--- Testo proposto ---

Quello che succede in
Venezuela, con il foraggiamento dell’opposizione interna al governo Maduro, è
un caso noto ma, con le dovute differenze di contesto, è la linea programmatica
Usa in tutti quei paesi dell’America Latina che hanno imboccato in questi anni
una strada indipendente (non necessariamente rivoluzionaria o
“para-socialista”) dai voleri di Washington. I media generalisti, anche quelli
nominalmente di sinistra, si sono, come al solito, prostrati con elogi
sperticati al nuovo corso illuminato di Obama, incensando il discorso fatto dal
Presidente americano al Gran teatro, luogo simbolo della cultura cubana, in cui
il presidente americano ha tentato di porsi sul piedistallo di una presunta
superiorità morale in tema di diritti umani e democrazia. Un presunto
universalismo che in casa cubana non è passato, non solo per la brillante
gestione della conferenza stampa di Raul Castro, ma anche perché non ha trovato
quel solito giro di pennivendoli che albergano le conferenze stampa organizzate
usualmente dalla Casa Bianca e dai suoi alleati. L’amministrazione americana ha
dovuto accettare un confronto paritario con la classe dirigente che governa il
processo rivoluzionario cubano, e questa è già di per sé una notizia: è stato,
in tutti i suoi passaggi, un confronto fra pari. Possiamo allora dire che,
almeno nell’immediato, il popolo e il governo cubano escono rafforzati, non
certo indeboliti, dalla svolta negoziale.
Va anche aggiunto che Cuba ha svolto un ruolo decisivo
nell’incontro tenutosi all’aeroporto de L’Avana tra Papa Bergoglio e il primate
russo ortodosso, un evento internazionale non irrilevante e che in qualche modo
rafforza il ruolo diplomatico di Cuba, senza dimenticare il ruolo di mediazione
svolto nelle annose trattative tra le Farc e il governo colombiano. Tutto
questo conferma il ruolo di un paese che oggi sembra non essere declinante, ed
è anche un esempio virtuoso di sovranità nazionale e popolare, del loro potersi
conciliare senza cedere al nazionalismo pur rivendicando valori patriottici
che, in quel contesto, fanno rima con quelli popolari. Anzi, per i popoli
europei da troppo tempo proni ai diktat dell’ordoliberismo di Bruxelles e Francoforte,
Cuba dovrebbe essere vista come un esempio di dignità, di indipendenza, di
libertà, un’isola che a distanza di più di 60 anni dalla liberazione
antimperialista siede da pari al tavolo con il capo della macchina
imperialistica americana.

--- Materiale fornito ---

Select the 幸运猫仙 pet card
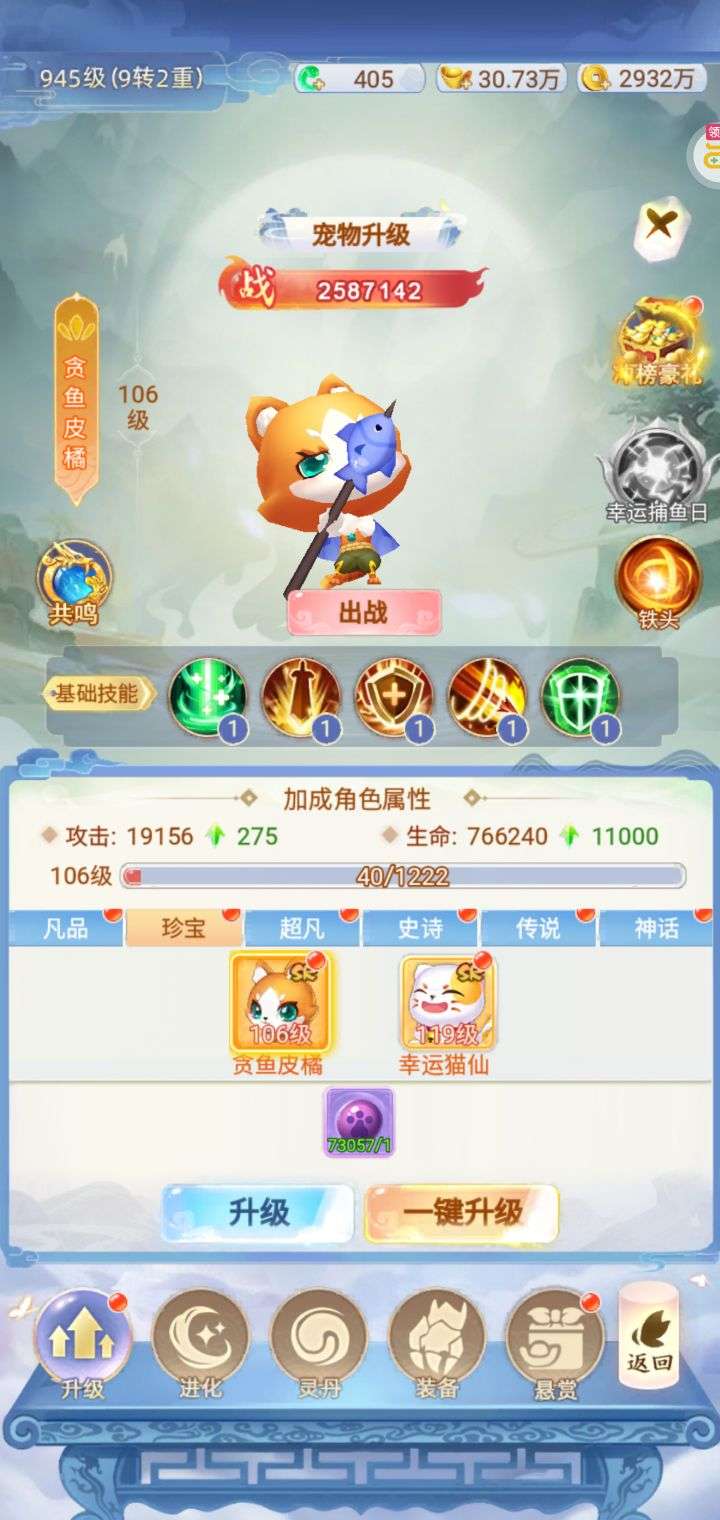tap(449, 1002)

---

— Dettagli esercizio —
Elenca tutte le persone chiamate per nome nel testo su Cuba e gli Stati Uniti, nell'ordine in cui compaiono.

— Risposta scritta —
Maduro, Obama, Raul Castro, Papa Bergoglio